Lithuania’s strict drug laws were brought into spotlight this week after they hit a well-known and respected businesswoman.
This week, discussions on drug laws were ignited by a story about Živilė Diawara, a co-founder and manager of the music venue Loftas in Vilnius. According to media reports, the police put her in detention overnight after finding a small amount of cannabis and suspected hallucinogenic mushrooms in her possession.
While Diawara herself has not made comments to the media, the case was picked up by some politicians.
“This policy, this guillotine, is disproportionate – the police raid, detain, put in jail, strip-search. This was a special operation against a specific person and it is finally becoming clear to the majority of the public that, well, this is not a member of the criminal world,” says Morgana Danielė, a liberal MP and chair of the Parliamentary Commission for the Prevention of Addiction.
The Freedom Party she is a member of made decriminalising light drugs a centrepiece of its 2020 electoral platform. Lithuania has excessively harsh drug laws, they argued, where possessing even small amounts of light drugs can lead to criminal charges
This Wednesday, the parliament took a step in that direction when the Committee on Law approved amendments that would decriminalise the possession of small amounts of cannabis without the intention to distribute.
It would be redefined as an administrative offence subject to a fine of between 30 and 250 euros or up to 400 for repeated offences.
All the members of the ruling conservative-liberal coalition in the committee approved the amendments, as did some opposition MPs.
The only one who opposed was Agnė Širinskienė, who says the changes will lead to an increase in drug use.
A fine of 30 euros – which is likely to be cut in half for first offense – is not enough to deter would-be users, argues Širinskienė, a member of the Party of Regions faction.
“This is less than a lunch in an average restaurant in Vilnius. It is certainly likely that we will have an outbreak [of drug use], because for a drug user, a fine of 15 euros will not motivate to seek treatment or socialisation programmes,” Širinskienė says.
However, this is not the reason to put people in jail for a joint, argues MP Stasys Šedbaras, chair of the Committee on Law.
“We need to help, not punish, because addiction is a disease. If a person doesn’t want to, he hasn’t hit the rock bottom […], no amount of fines and no amount of penalties will change that person’s fate,” he said.
The Prosecutor General’s Office says that Lithuania is not ready for the decriminalisation of light drugs.
“In order to ensure a healthier society, prevention, rehabilitation and treatment need to be addressed first. Today we are not ready for this. There aren’t enough arguments why cannabis in particular should be singled out [for decriminalisation] from all other psychotropic substances,” said Gintas Ivanauskas, deputy head of the Prosecutor General’s Office.

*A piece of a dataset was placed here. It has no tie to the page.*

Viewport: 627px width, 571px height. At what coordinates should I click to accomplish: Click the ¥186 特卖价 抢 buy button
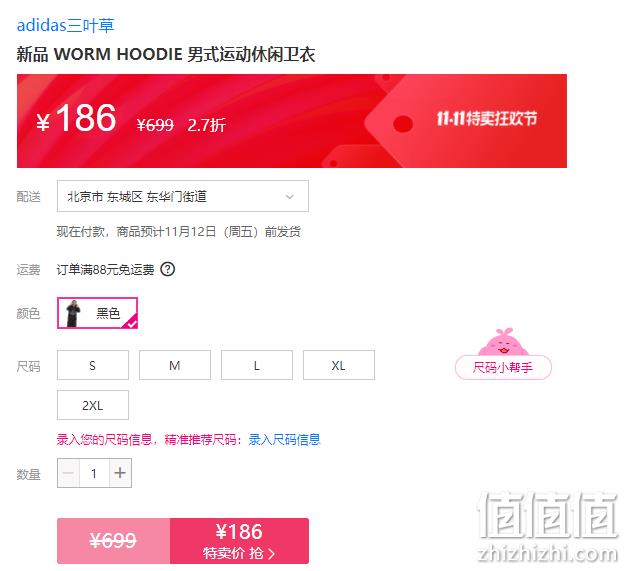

The initiator of the project, Freedom Party leader and Economy Minister Aušrinė Armonaitė, explains that a previous proposal on decriminalising all light drugs was rejected by the parliament.
“This is just an interim solution, as we are moving towards a full one, which is why we are only talking about decriminalising cannabis,” she said.
If the amendment is adopted, the Ministry of Healthcare will determine what constitutes a small quantity. Moreover, if a person hands over cannabis to the authorities willingly or seeks treatment, they will not face a fine.